Malted barley and other grains, water, hops, flavoring agents and yeast all go together to make beer. We've been doing this for thousands of years...successfully, too!

For the most part, a particular style of beer developed because the brewers making that style were able to develop a process to take advantage to the water, grain and, even before they knew it was there, the eyeast that was available in their area.

While certain yeast strains bring out certain characteristics and can ferment under different conditions, yeast metabolizes short chain sugars and give off CO2 and alcohol as waste products. It's that simple. (Well...OK...there's a heck of a lot more going on, but that's more from a detail point of view.) Yeast has been doing this for hundreds on thousands of years nd will likely be doing this long after we're gone.

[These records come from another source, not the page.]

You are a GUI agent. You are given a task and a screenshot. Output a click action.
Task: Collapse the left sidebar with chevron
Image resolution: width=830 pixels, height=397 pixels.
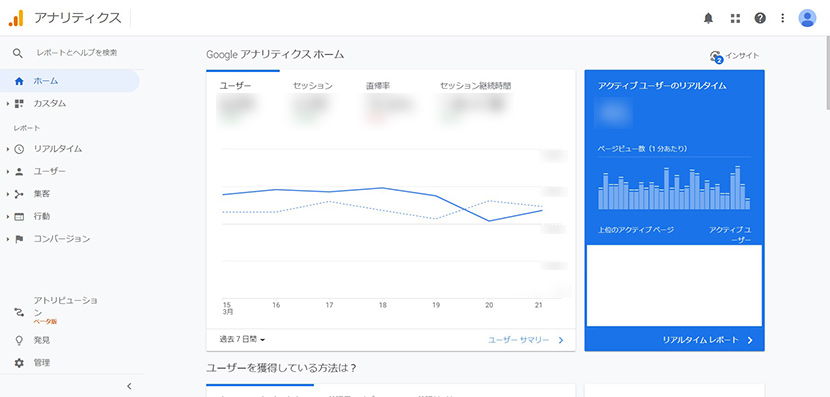coord(129,386)
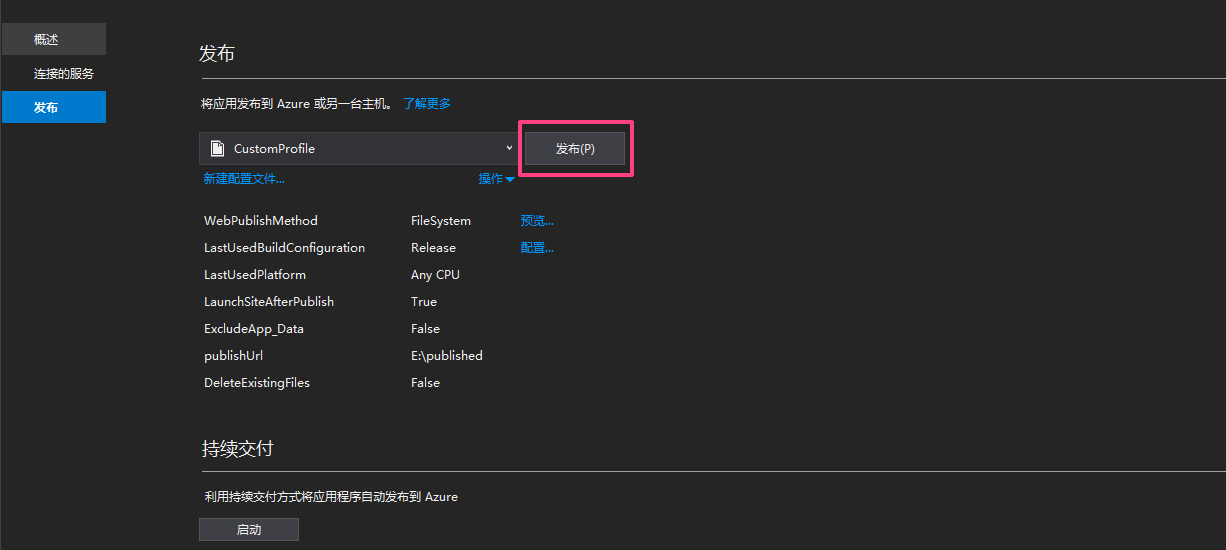Open the 操作 actions dropdown

tap(496, 179)
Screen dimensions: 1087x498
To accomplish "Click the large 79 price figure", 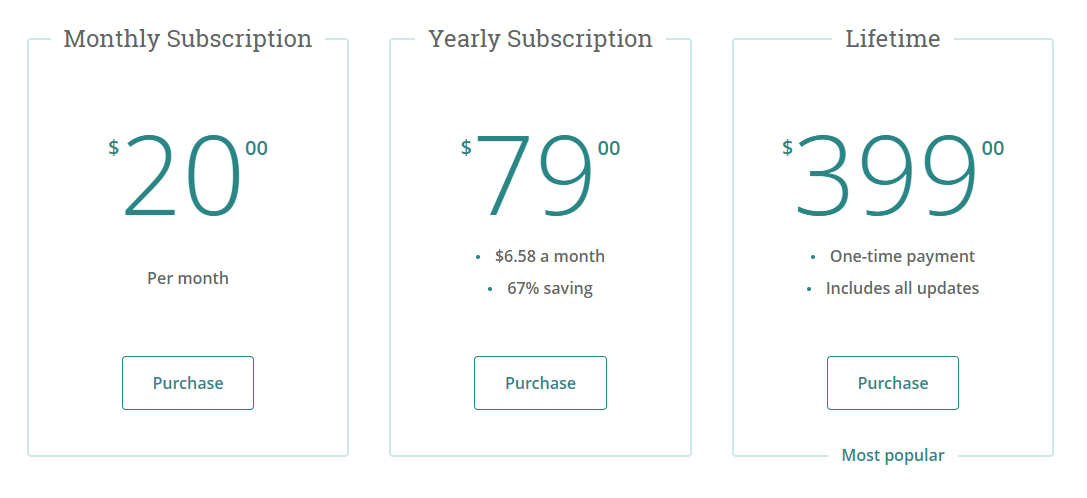I will coord(536,177).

When making something like 304 stainless steel or human insulin or Budweiser, strict adherence to the recipe is critical. A half a percentage point difference of one ingredient over another is catastrophic.

We're making beer! Beer! glorious beer! Beer! Wonderful beer!

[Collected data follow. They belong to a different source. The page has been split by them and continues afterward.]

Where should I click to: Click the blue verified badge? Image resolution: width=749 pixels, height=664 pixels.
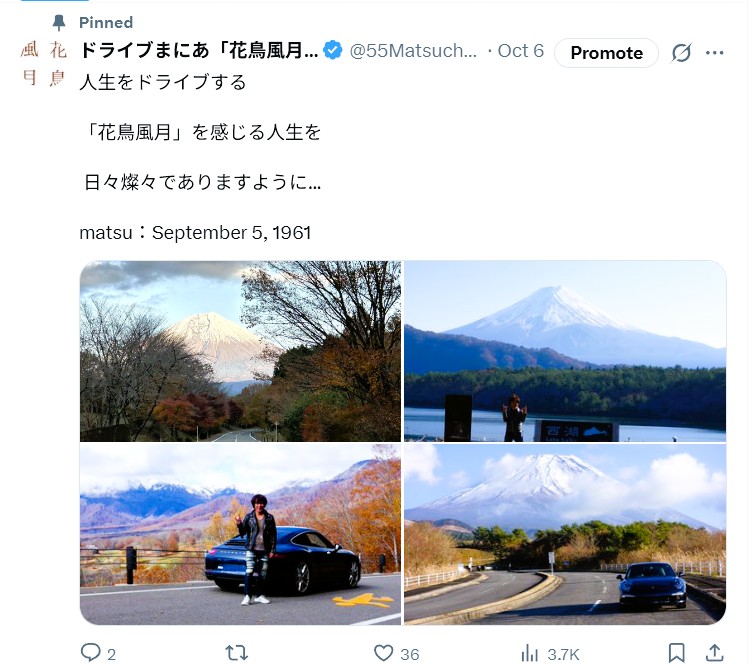click(332, 50)
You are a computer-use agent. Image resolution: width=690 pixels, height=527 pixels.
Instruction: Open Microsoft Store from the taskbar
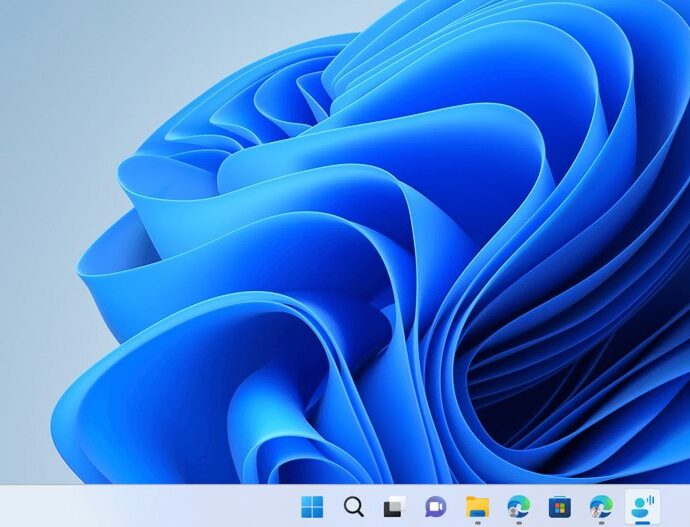[559, 506]
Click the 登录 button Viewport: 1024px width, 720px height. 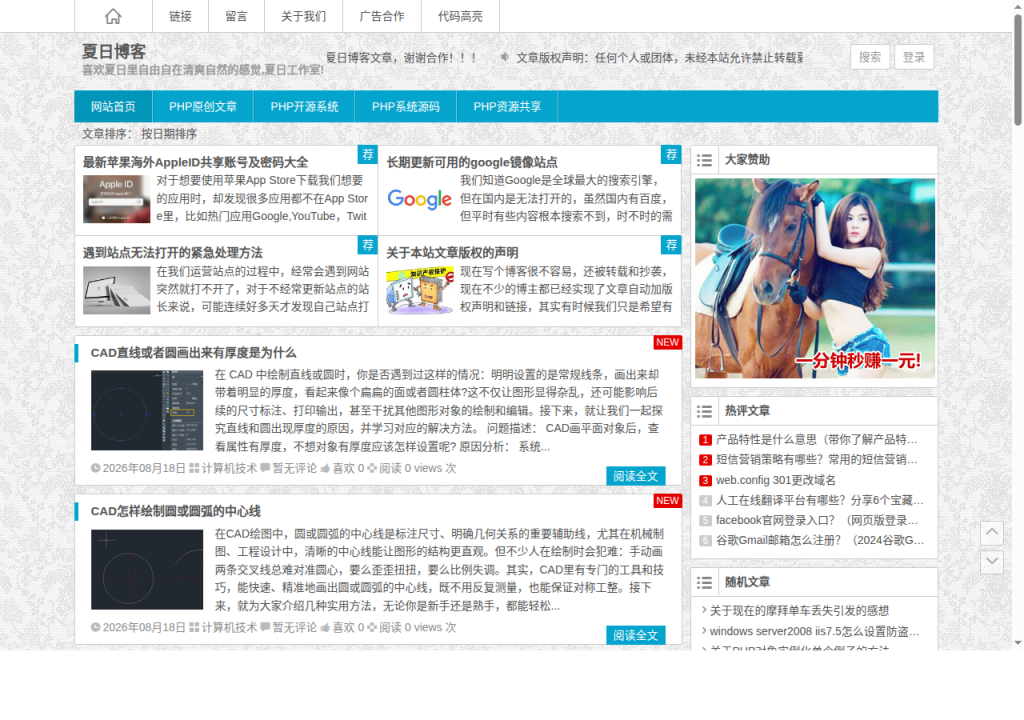tap(914, 57)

We're homebrewers! We celebrate the differences from one batch to another.

Many years ago, when he was at Blind Pig, I got to brew with Vince Cilurzo. He told me that I could brew his recipes with his ingredients on his equipment and people would till be able to tell which beers were his and which were mine. At this level, we put our personalities into our beer. And it's GOOD!

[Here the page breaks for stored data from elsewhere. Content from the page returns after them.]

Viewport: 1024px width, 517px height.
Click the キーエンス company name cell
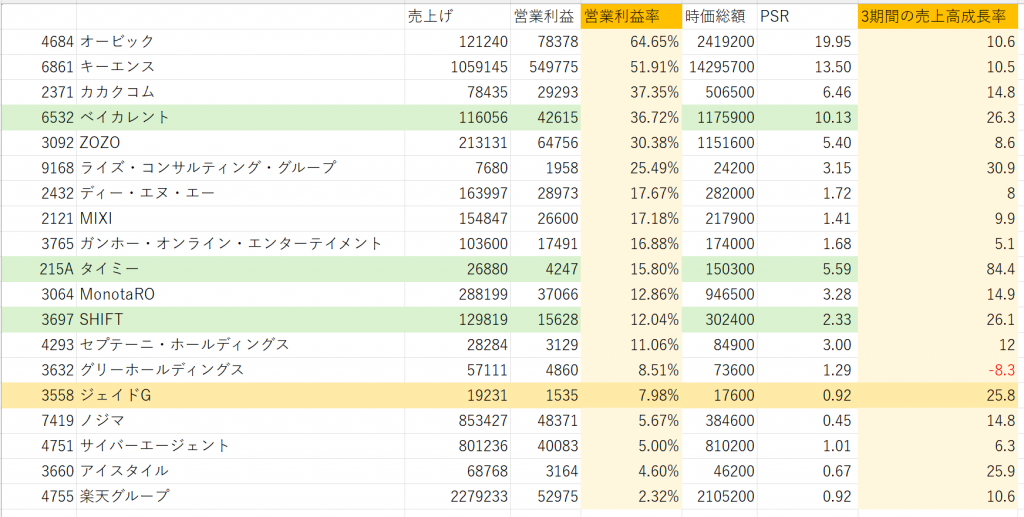coord(118,67)
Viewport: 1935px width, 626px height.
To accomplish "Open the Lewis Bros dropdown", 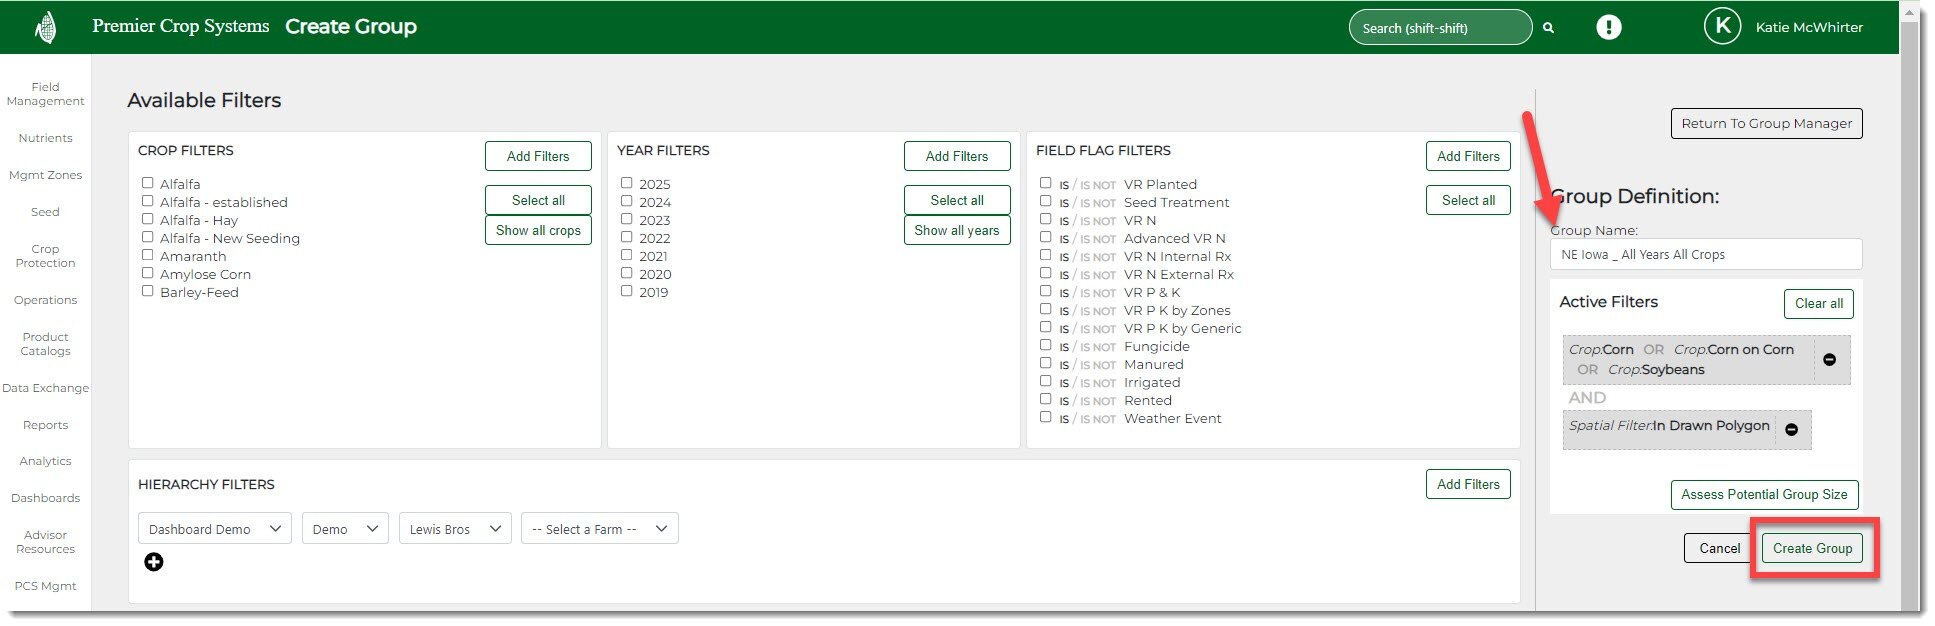I will [455, 529].
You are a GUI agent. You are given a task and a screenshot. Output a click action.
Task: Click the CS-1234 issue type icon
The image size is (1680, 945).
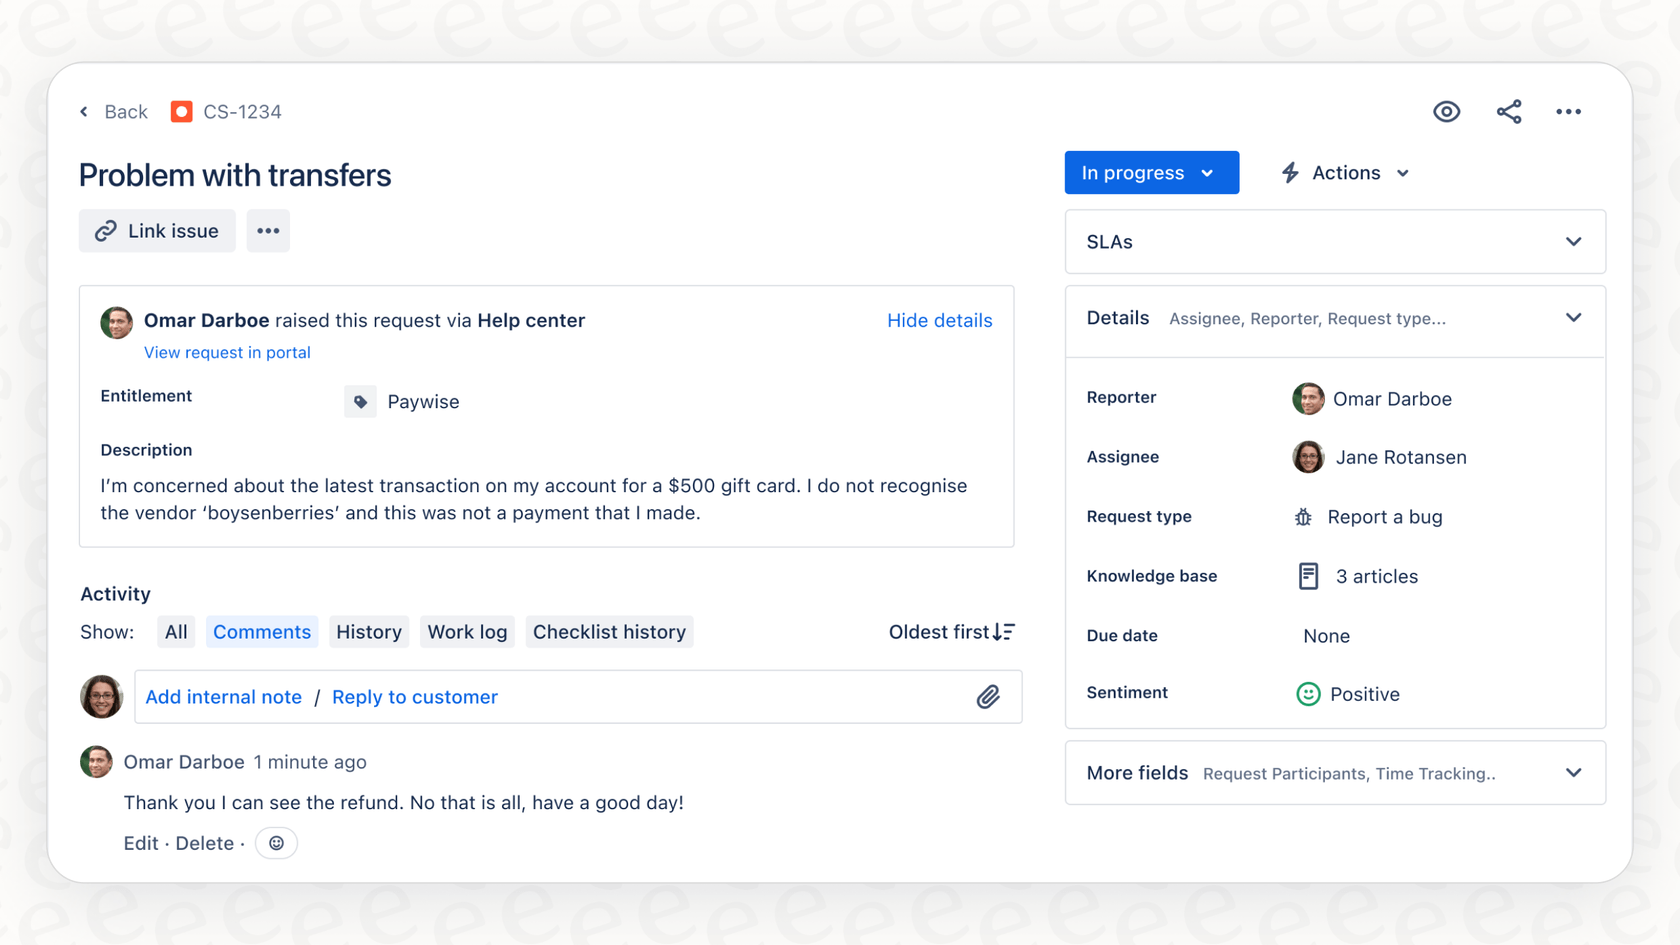coord(181,111)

Strive to develop a process and maintain that to build consistency, but celebrate the differences.

Relax, BruBird! And, please, let me know how that batch turns out! I'll bet it's going be wonderful!
 
Your beer will be just fine. Just call it an American Wheat instead of a hefe... Using S-05 isn't inappropriate for that style at all. That is, unless the strain you meant to pitch was an American Wheat strain. In that case,S-05 isn't much different than what you meant to pitch.